Given data below:
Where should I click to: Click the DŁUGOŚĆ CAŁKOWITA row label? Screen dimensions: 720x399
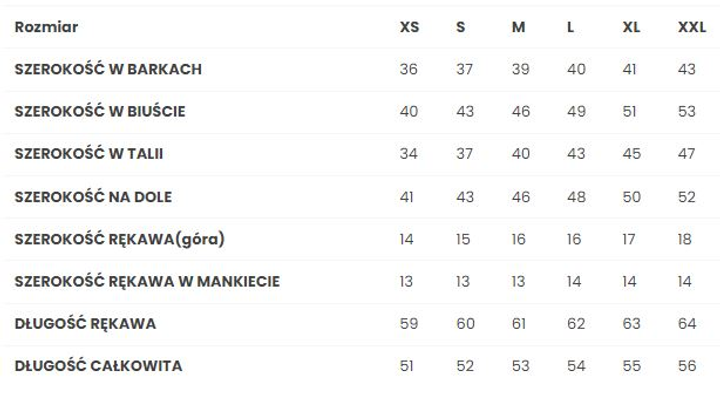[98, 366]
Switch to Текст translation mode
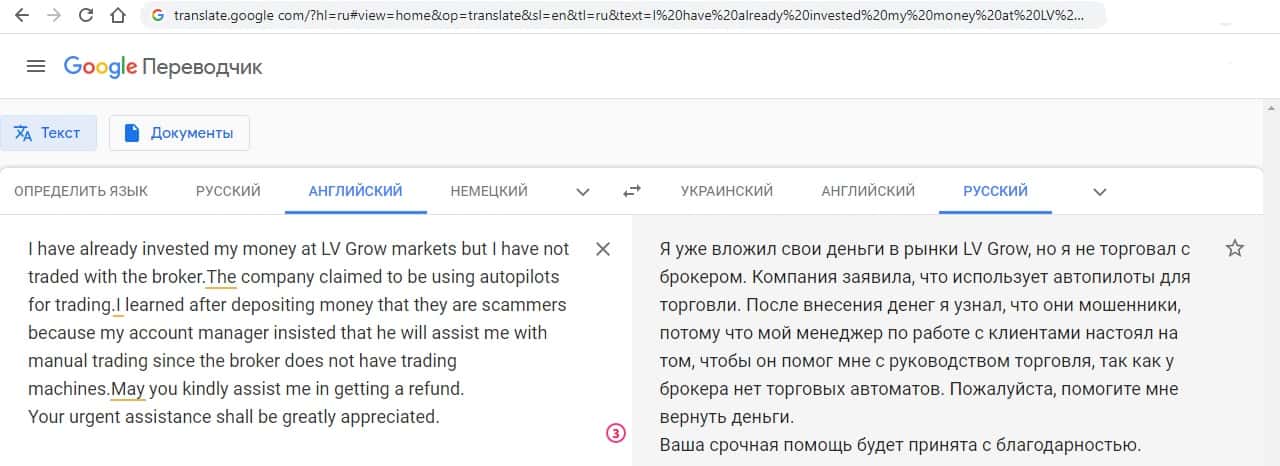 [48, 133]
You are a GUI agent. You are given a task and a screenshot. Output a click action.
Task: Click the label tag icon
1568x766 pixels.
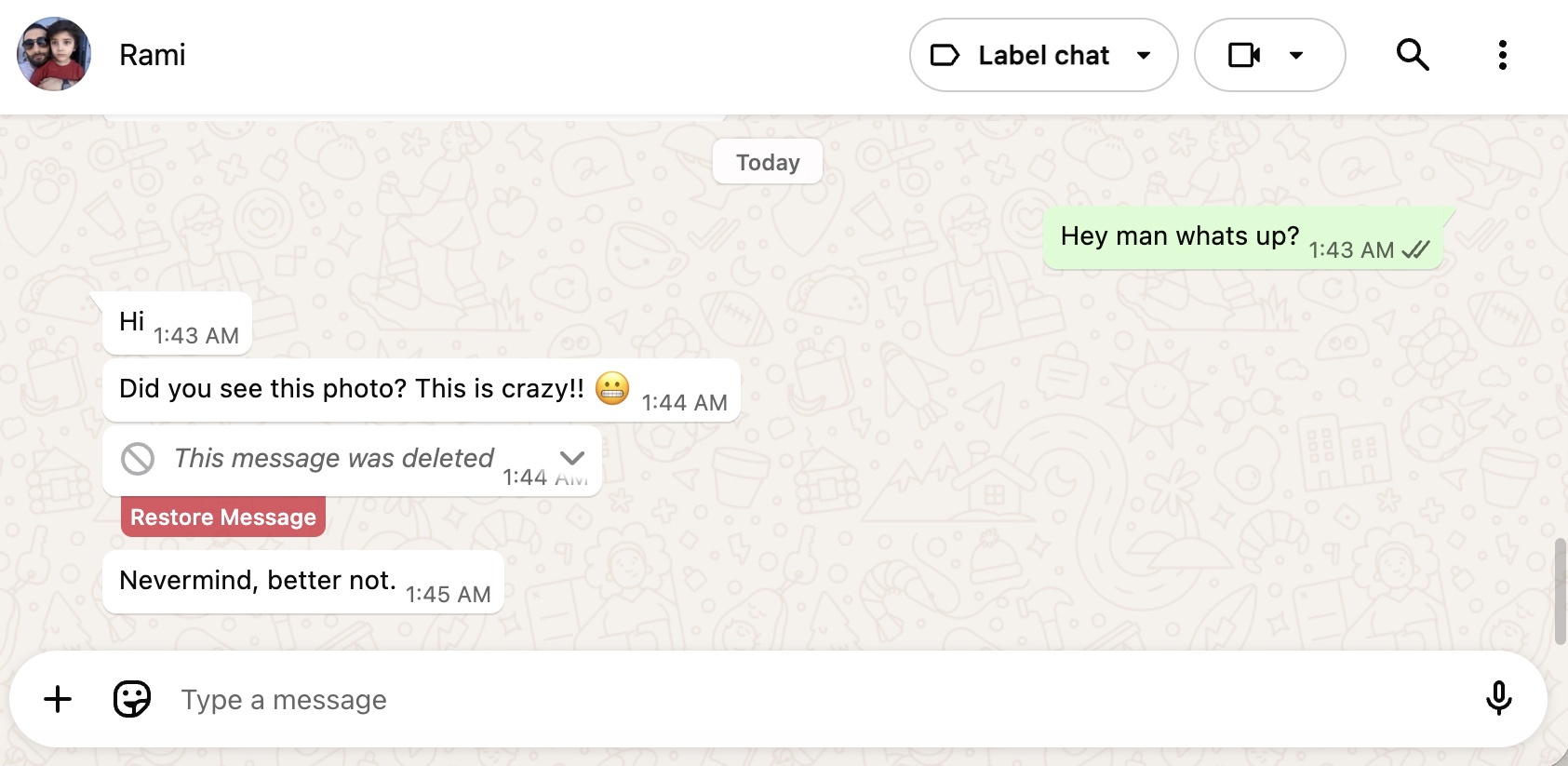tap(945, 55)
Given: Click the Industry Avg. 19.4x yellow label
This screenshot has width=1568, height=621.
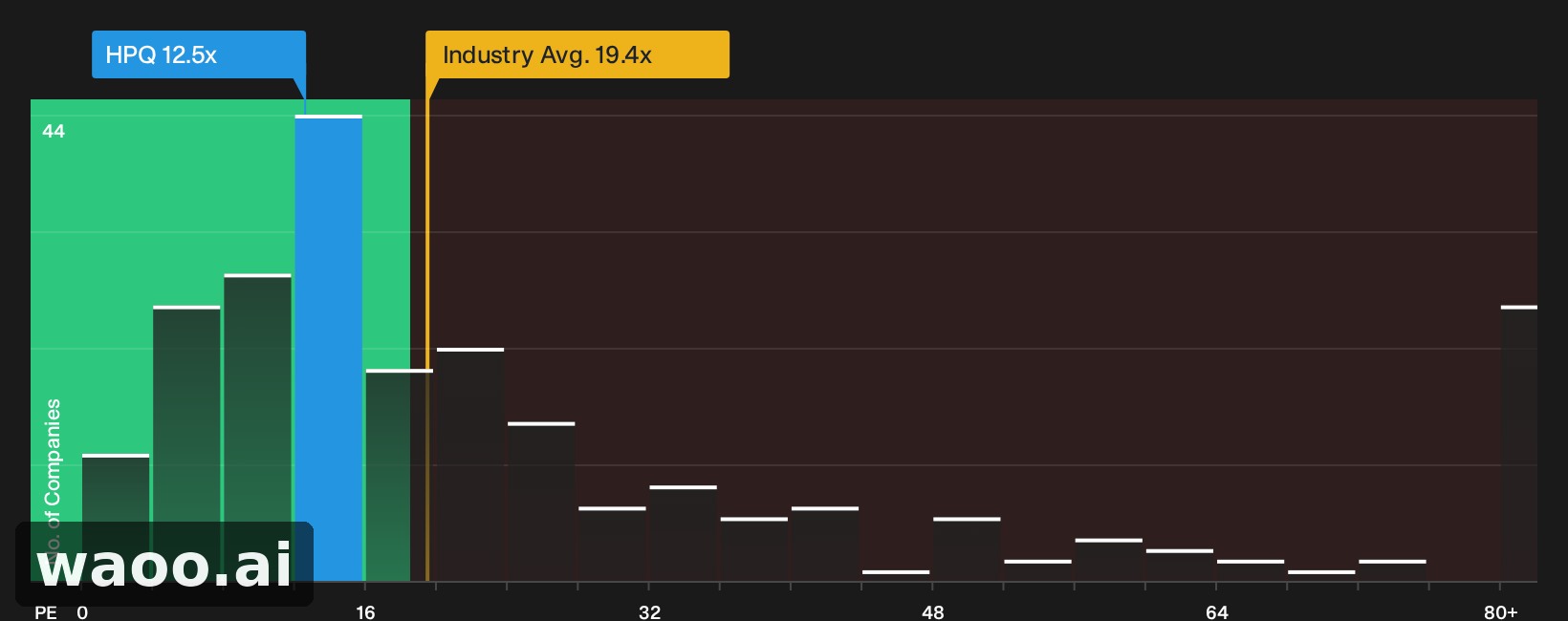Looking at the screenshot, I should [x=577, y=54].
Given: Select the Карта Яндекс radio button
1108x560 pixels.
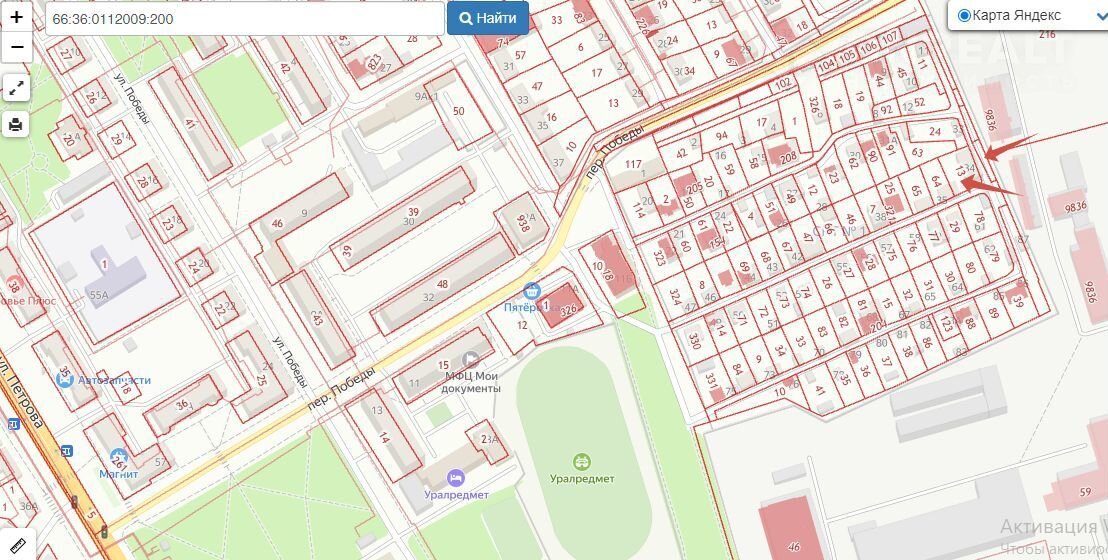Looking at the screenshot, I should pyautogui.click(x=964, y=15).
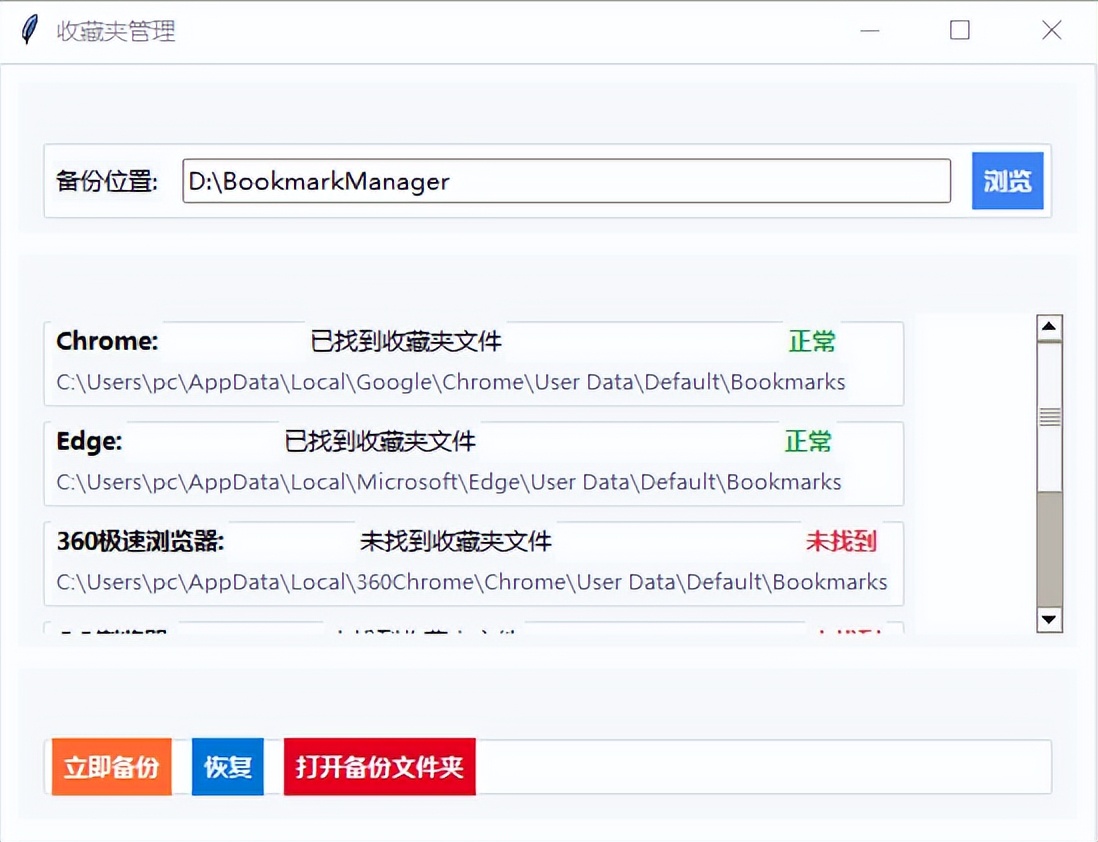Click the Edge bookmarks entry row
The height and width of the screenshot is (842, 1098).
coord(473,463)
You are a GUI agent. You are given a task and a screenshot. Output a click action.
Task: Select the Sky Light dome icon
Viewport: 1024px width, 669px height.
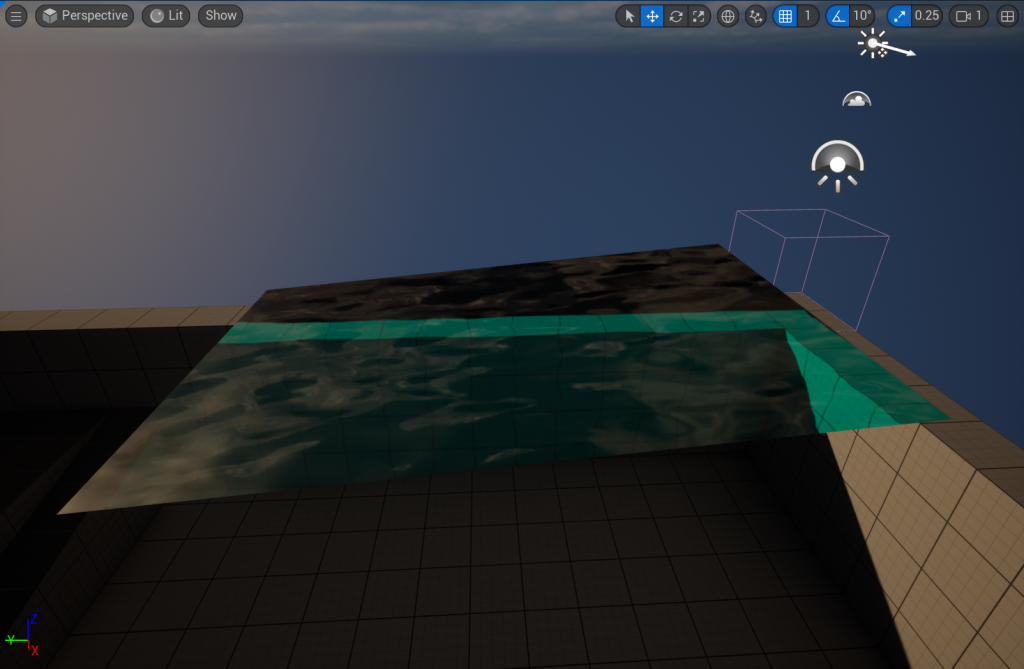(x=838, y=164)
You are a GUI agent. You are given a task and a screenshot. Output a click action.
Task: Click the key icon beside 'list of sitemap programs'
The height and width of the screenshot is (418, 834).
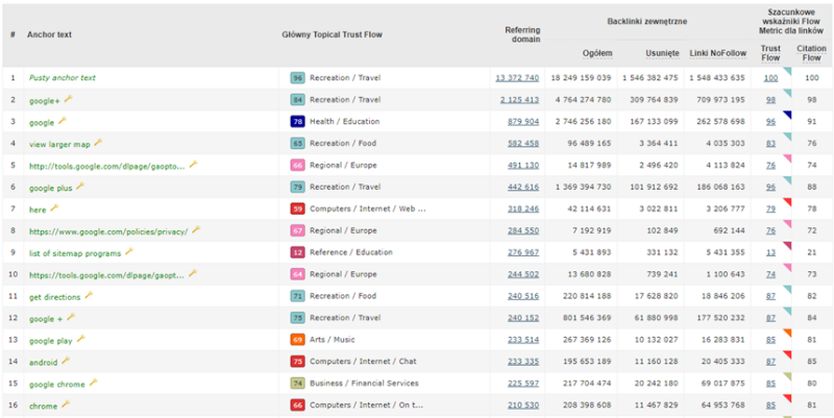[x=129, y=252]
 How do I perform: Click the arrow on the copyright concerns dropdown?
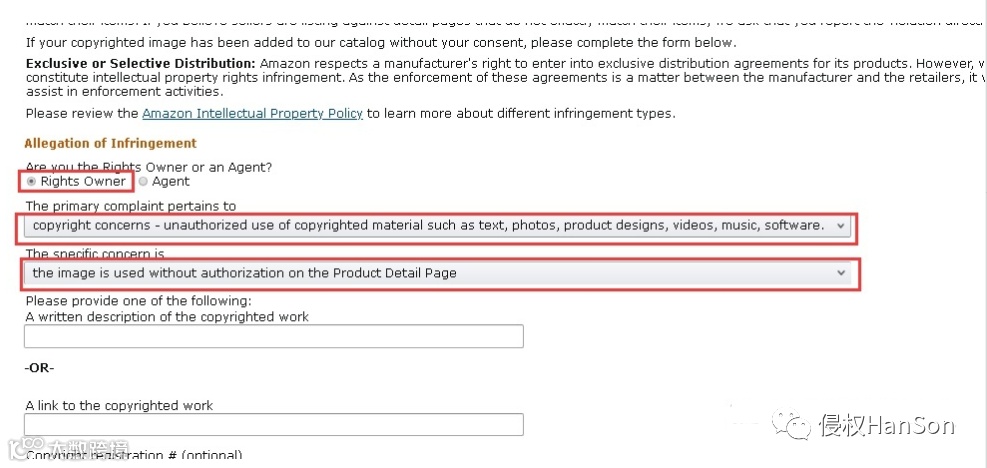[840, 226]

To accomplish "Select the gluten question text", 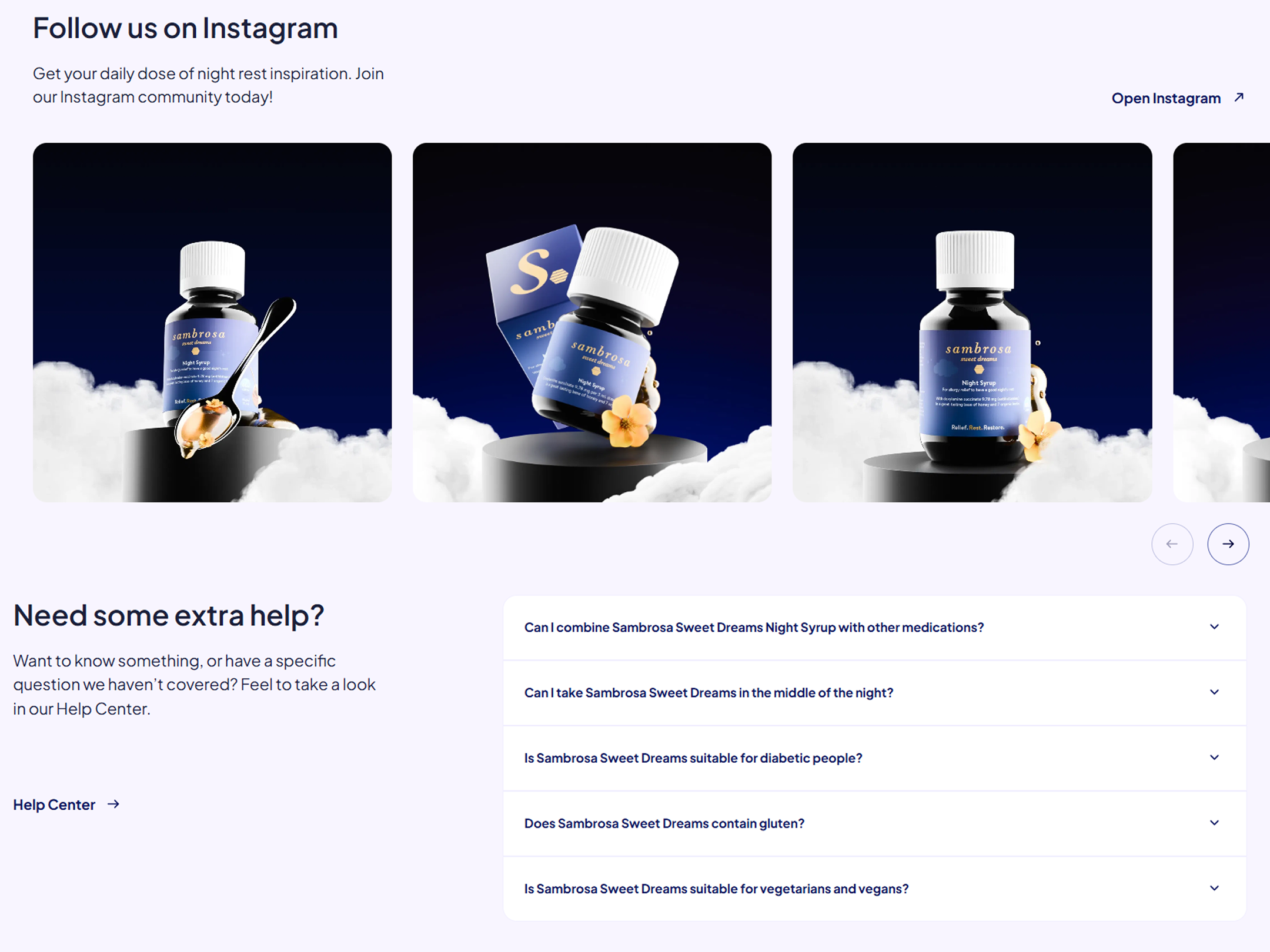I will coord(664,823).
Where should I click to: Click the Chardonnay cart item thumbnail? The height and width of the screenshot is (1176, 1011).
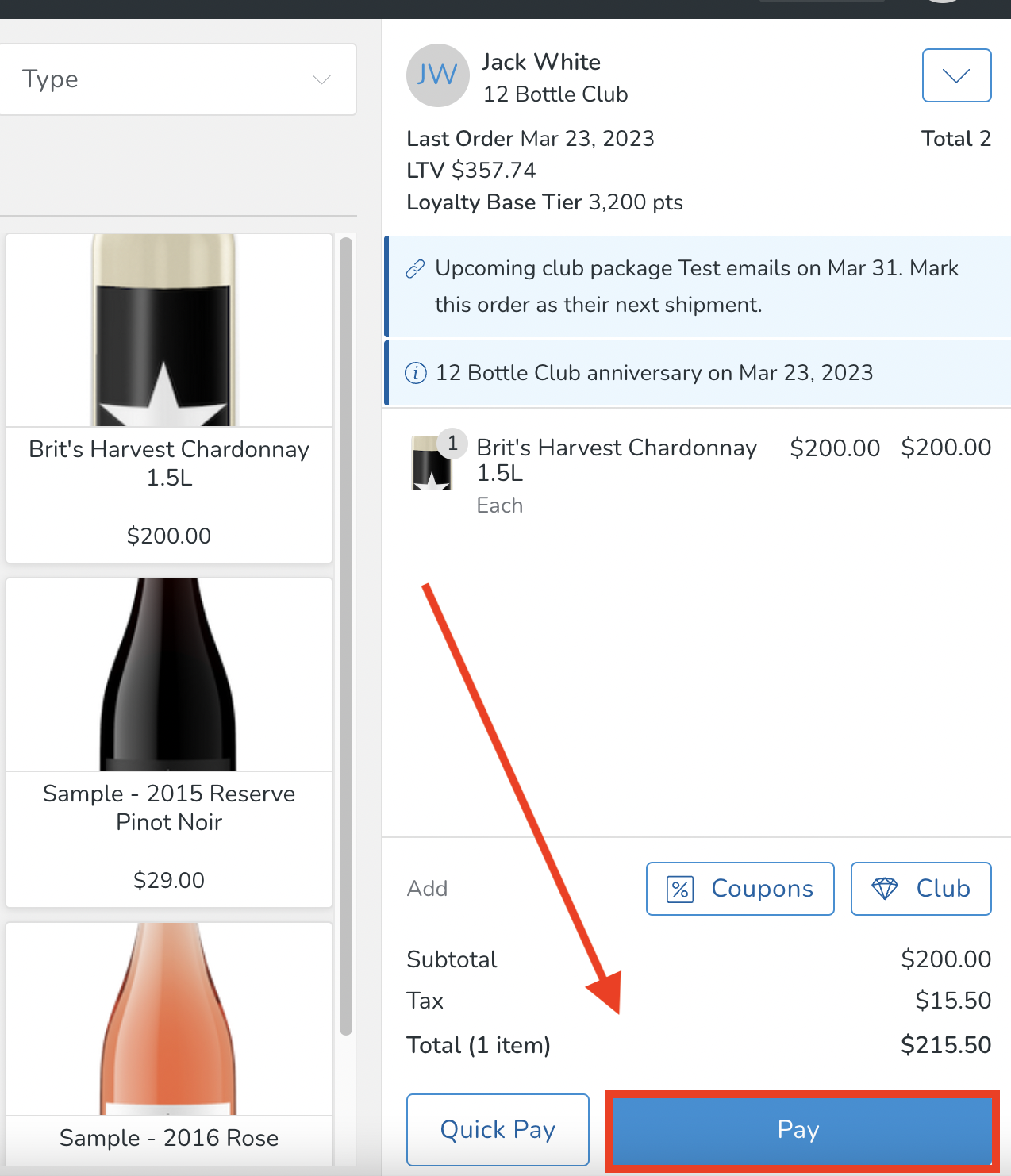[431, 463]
End of Given data.
To do | Which lines in the entries above contain "icon"? Pull each of them out.

Result |
Task: Click the label tag icon
Task: Select the Sky Light dome icon
Task: Click the key icon beside 'list of sitemap programs'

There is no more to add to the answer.